These days I teach physics for a living, but in 1982 I used this book as a freshman in an honors class. Here are some impressions from going back over the book three decades later.
For a long time, I don't think there was any alternative to Kleppner and Kolenkow for a student who really wanted to know the whys and wherefores of freshman mechanics. The big-selling texts like Halliday may carefully derive certain things, but in other cases they just pop an equation onto the page and expect the student to use it without question. Today, however, there are many free, online alternatives to the big-budget commercial texts, and some of these do provide a level of intellectual honesty similar to K&K's. In addition, there is a recent commercial text by Morin that targets the same type of student as K&K.
There are many challenging problems that are of very high quality. The focus of these problems is on symbolic rather than numerical computation.
The book includes many topics that are not typically included in a freshman text, e.g., nutation, the moment of inertia tensor, and relativistic four-vectors.
The book is designed for highly motivated and talented students, at schools with highly selective admissions, who have already taken a rigorous high school physics course, and who have already completed about a year of calculus. It would be a disaster to try to use this book with a less highly selected population.
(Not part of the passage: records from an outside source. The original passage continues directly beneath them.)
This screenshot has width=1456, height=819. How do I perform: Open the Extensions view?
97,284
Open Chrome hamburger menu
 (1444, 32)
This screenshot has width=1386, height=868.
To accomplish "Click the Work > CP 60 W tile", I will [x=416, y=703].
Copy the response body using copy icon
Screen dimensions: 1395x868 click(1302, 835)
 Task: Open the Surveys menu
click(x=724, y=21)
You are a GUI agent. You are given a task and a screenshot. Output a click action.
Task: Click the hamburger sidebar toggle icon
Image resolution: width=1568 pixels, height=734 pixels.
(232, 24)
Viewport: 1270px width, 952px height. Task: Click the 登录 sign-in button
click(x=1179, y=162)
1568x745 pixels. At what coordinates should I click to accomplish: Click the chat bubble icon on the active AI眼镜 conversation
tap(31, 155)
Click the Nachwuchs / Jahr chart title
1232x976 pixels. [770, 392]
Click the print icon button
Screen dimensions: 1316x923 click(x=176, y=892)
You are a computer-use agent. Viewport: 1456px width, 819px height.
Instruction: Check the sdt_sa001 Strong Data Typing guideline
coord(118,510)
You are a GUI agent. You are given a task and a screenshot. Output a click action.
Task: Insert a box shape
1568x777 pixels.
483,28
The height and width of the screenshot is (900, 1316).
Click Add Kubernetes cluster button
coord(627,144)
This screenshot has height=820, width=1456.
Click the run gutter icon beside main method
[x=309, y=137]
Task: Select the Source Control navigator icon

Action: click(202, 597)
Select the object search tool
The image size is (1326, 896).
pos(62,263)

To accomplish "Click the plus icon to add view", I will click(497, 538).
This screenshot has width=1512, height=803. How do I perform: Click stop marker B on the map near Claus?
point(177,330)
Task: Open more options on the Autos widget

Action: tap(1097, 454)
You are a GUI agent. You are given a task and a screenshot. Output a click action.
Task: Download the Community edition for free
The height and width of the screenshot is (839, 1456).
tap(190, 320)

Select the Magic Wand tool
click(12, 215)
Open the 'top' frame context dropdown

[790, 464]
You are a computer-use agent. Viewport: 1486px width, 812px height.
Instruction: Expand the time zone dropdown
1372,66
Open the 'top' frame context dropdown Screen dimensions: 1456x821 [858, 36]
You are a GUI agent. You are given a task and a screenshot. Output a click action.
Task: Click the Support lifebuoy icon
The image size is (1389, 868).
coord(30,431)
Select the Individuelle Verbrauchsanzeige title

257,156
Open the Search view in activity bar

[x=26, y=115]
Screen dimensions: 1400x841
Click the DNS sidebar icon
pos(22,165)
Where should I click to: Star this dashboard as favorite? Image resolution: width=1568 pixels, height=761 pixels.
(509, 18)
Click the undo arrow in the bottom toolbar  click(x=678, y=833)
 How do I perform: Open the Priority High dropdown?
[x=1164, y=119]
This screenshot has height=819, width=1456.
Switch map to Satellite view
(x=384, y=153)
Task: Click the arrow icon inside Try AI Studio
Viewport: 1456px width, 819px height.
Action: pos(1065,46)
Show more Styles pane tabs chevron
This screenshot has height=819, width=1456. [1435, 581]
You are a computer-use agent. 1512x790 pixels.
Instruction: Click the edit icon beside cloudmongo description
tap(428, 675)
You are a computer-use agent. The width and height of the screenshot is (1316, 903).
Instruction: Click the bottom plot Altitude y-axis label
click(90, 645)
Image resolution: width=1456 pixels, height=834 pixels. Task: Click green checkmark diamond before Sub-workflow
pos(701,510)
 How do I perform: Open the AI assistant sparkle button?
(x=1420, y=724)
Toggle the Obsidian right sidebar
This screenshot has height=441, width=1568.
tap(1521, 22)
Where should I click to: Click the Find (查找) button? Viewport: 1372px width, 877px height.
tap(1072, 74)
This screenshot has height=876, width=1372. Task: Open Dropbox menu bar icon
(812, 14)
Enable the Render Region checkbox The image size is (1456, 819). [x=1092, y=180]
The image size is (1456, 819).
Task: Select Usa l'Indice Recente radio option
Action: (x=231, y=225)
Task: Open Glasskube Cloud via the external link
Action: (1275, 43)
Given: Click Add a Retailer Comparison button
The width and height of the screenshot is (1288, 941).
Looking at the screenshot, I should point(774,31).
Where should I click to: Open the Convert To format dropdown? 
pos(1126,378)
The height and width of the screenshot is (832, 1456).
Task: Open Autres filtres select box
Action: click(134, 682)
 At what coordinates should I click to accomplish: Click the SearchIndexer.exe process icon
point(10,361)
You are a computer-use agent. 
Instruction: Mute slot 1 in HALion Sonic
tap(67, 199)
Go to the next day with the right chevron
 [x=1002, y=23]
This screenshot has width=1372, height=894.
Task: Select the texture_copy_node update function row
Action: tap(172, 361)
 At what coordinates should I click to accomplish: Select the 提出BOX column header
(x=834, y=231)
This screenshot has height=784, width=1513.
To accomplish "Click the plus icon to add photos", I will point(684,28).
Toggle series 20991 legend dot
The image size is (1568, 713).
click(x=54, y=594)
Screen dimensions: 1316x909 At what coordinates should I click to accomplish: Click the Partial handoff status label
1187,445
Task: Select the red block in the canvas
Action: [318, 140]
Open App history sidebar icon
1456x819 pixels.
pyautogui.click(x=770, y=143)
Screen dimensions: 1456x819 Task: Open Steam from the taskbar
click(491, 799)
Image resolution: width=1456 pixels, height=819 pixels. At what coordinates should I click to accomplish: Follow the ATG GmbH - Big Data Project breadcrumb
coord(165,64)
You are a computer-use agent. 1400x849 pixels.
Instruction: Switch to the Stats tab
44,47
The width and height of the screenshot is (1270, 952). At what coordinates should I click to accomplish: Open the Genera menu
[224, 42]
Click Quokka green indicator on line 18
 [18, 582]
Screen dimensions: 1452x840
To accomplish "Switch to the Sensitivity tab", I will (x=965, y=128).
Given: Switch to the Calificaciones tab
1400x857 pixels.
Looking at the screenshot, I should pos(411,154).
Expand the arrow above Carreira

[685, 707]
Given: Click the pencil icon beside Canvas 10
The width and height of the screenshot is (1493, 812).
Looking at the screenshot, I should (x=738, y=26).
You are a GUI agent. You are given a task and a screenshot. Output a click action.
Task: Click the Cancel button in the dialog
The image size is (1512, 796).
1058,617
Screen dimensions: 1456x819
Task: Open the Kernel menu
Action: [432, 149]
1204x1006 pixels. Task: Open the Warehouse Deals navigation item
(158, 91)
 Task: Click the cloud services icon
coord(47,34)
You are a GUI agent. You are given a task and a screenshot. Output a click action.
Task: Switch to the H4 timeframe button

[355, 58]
The book was originally published in 1973. McGraw-Hill kept it in print over the decades, but hiked the price outrageously and showed no interest in bringing out a new edition. Eventually the authors got the rights back from McGraw-Hill, redid the manuscript in LaTeX, made some changes, and published the 2nd edition in 2010 (37 years after the first edition!) through Cambridge University press. Cambridge brought the price way back down, which is great.
The changes made in the second edition are good ones, but they are mostly extremely minimal, and the book still shows its age. There is no discussion of numerical integration of the equations of motion. Attempts are made to help the student check symbolic results of homework problems, e.g., by giving the output for a specific input, but today this would be far better done using open-source computer software such as LON-CAPA. Diagrams show common student lab apparatus from the Sputnik era. (The line art appears to have been redrawn on a computer, but is basically exactly the same.) The book predates essentially all modern pedagogical research in physics, and it does not do any of the things that that research shows can have an impact on common conceptual difficulties.
The book was unusual for first-semester freshman texts of its time in providing a fairly thorough introduction to special relativity. This is especially important if the students are to move on to Purcell's Electricity and Magnetism (also available in a new edition from CUP), which assumes a thorough familiarity with SR. Although the treatment of SR has been updated significantly in the second edition, to my taste it is still dreary and slavishly traditional, and compares poorly with the much nicer and more modern approach used in Morin. K&K still use the relativistic mass convention, which professional relativists stopped using ca. 1950. K&K use Einstein's 1905 axiomatization of special relativity, which to my mind reflects a century-old world-view and would be better replaced with an approach based on symmetry, as in Morin. The examples and the presentation of experimental tests of SR have essentially not been updated since the 1973 edition. For example, the old edition presented the concepts of GPS, which was being developed in the 70s. That was cool for its time, but the new edition merely sticks in the modern acronym GPS into the preexisting text. One important improvement is the elimination of ict from the four-vectors, which at least gives the book more of a feel of having been written after 1950.